A review by klindtvedt
Inked in Lies by Giana Darling

5.0

A Brutally Beautiful Book...

Over the course of the last four books in this series I have come to care deeply for Giana Darling’s Fallen MC world. These viciously beautiful tales of loyalty and love have anchored themselves within me and touched a part of my soul I had forgotten existed. Within the pages of “The Fallen Men” books are stories for those of us who have lived lives touched by darkness and who yearn for something that can also flourish in the light. Each and every book in this series thus far, from Zues and Lou to King and Cressida attack your senses, dragging your emotions through a literary field of barbed wire that leaves you gasping, pricked and left bleeding by the intensity of all they contain. None more so than book four, or so I thought, until I read this book, and was confronted with a level of inner turmoil so cavernous it brought me to my knees.

Here within the pages of “Inked in Lies” Darling gifts us the story of our favorite resident pretty boy Jonathan “Casanova” Booth, a biker with abundant arrogant charm and panty melting ways. And Lila Meadows, his onetime neighbor who we are introduced to fleetingly throughout the previous books, but who you quickly come to realize is anything but the flighty hippy chick she appears to be. Theirs is a pairing unlike any of the others. One born in childhood, under dubious circumstances when Nova and his family move in across the street on a day Lila’s father, the town drug dealer, just so happens to commit murder in his livingroom. An act that changes Lila’s life, and the life of her brother Dane forever, in ways that reverberate for years to come.
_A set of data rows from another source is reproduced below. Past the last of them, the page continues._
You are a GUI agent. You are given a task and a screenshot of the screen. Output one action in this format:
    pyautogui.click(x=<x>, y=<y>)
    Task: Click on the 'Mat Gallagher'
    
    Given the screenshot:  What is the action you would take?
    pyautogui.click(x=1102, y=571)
Unlike the other books, here we are rooted securely in the female’s point of view. Here through Lila’s eyes we are given a retrospective of growth, growth of the club, growth of Nova from boy to man, and of Nova’s place within all that surrounds them. We are given a view of Nova, the all too cocky, seemingly put together MC brother who has had Lila’s back since she was five in most unexpected ways previously unseen. We are shown a man who, despite his haughty, man-whore ways, has been her best friend, her protector, her person, the one she knows inside and out better than anyone else. But also a man deeply removed who hides himself away not only from those around him, but also from himself. And as the years go by he becomes a man afraid of the love rooted deeply in his heart, full of doubts, and fear, and self-hatred, who pushes away everything trying to get close to him because of the feelings of unworthiness forcibly planted deep within his soul.  What follows is a powerful and haunting story.
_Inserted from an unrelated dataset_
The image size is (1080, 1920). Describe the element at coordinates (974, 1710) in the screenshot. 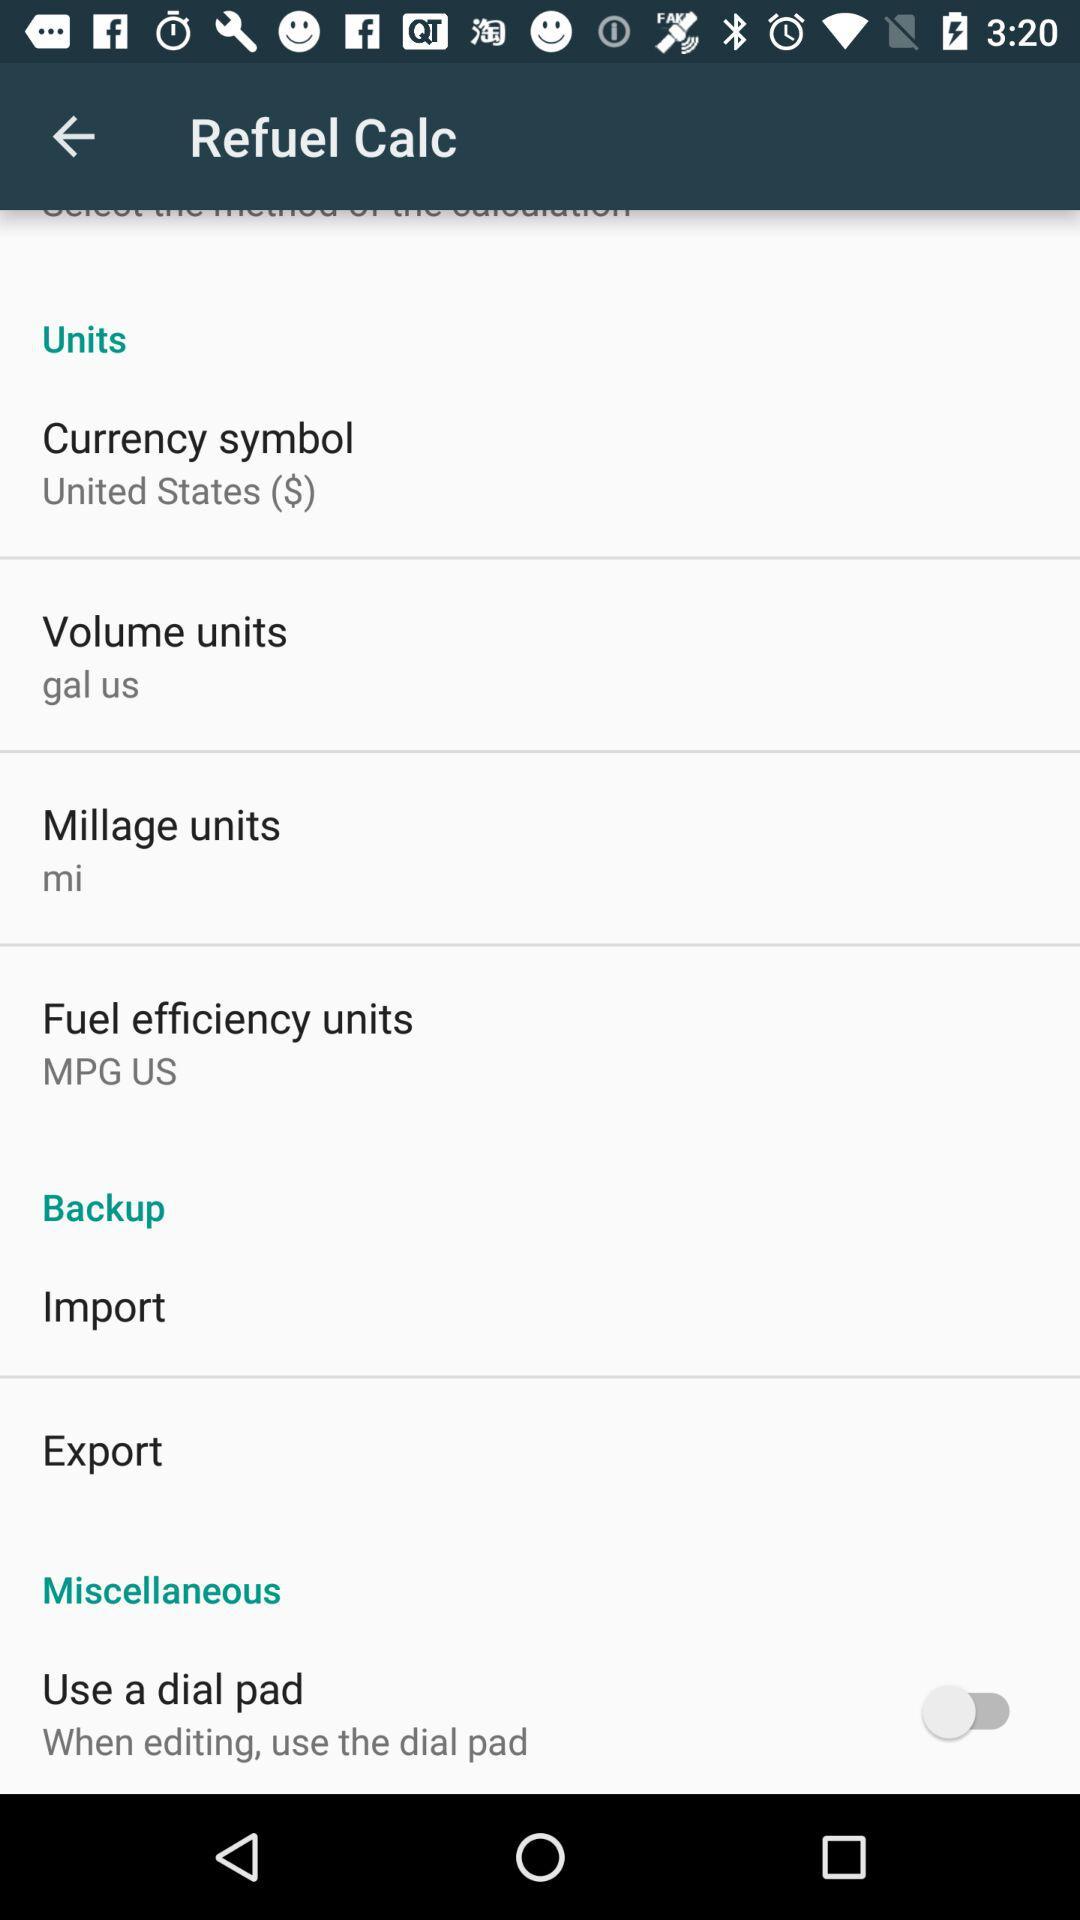

I see `the item to the right of the when editing use icon` at that location.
Lila and Nova's friendship is forged from neglect and violence, forces that shape them in unexpected ways, and as they grow they morph, and unlike the other installments of this series, this story is as much a tale of the many ways we incorrectly see ourselves as it is a story of perseverance and overwhelming, all consuming love.  It is the story of a girl born of violence into violence, with tragedy etched in her tiny five year old eyes, forced to grow wise long before she should have. A shining, loving, girl, who survives everything life has to throw at her including Nova’s own demons, demons that may destroy him and lead her to endure the loss of him, something far more brutal then everything that has come before it.
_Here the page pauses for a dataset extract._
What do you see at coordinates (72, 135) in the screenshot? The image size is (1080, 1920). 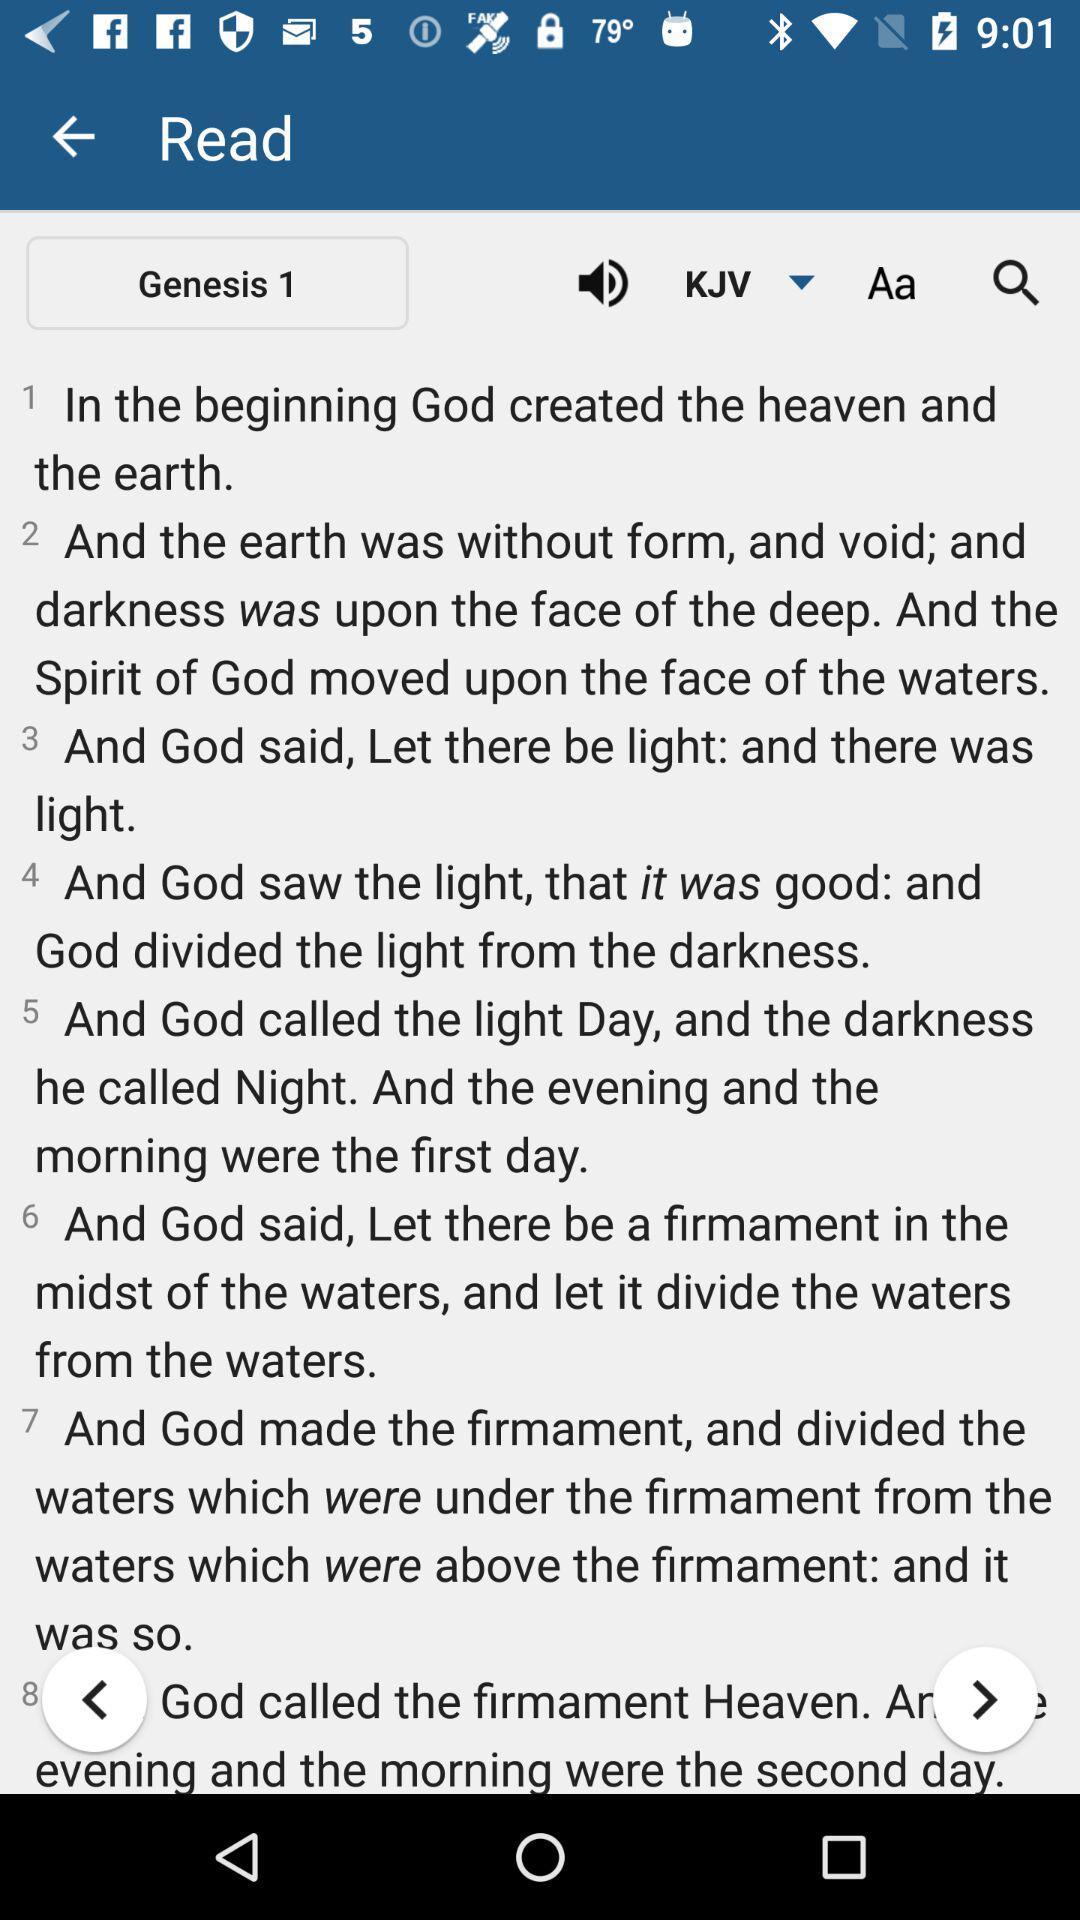 I see `item to the left of the read` at bounding box center [72, 135].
It is a brutally beautiful book offering an unexpected but welcomed perspective. While the other Fallen women are strong in their own right, Lila is different. She has a strength skewed differently than the other women. Every ounce of emotional fortitude within her is born from pain and the subsequent deep seated fear of abandonment her father, her mother, and even her cherished brother seed within her. As a result she martyrs herself in ways the other women would not, does not view herself as having the same connections to love and care with those around her that the other couples do. It is a revelation by the author that propels you forward through each and every page of this book, a state of being that fractures your soul and makes you ache for Lila in ways you have not yet ached for any other character so far in the series. And as she grows, makes discoveries about herself and about Nova. As Nova in turn makes discoveries about himself through Lila’s actions and reactions, the emotions will overwhelm your senses. You will be helpless in preventing the knot that forms in the middle of your chest, your soul will ache as you watch their connection emerge and evolve page after emotionally churning page. It is a heady experience that is as awe inducing as it is magnificent.

This series continues to be one filled with stories about love rooted in darkness. Of the kinds of human connections that can withstand the blackness and depravity around it, be made stronger by it.  Where other series fall flat after the first few installments this one just keeps getting better and more intense, taking you to emotional heights previously unknown and unexplored.

I will honestly mourn the loss of these characters when this series ends. I will grieve the loss of their heartaches and pleasures, their revelatory journeys and found joy. But mostly I will grieve the feeling of recognition and kinship I have with them, many of whom triggered profound, long let go of memories within me, and forced to the surface specters of things not thought of in years. I have written much on Sadt Cookie about my life and why I read romance books often viewed as too dark, too violent, too sadistic or unkind for the mainstream. I am a lover of dark things and honest emotions, and this book contains a depth and honesty I cannot thank Giana Darling enough for. An easy five stars from me for this book, and I cannot wait to read Priest’s story in book six!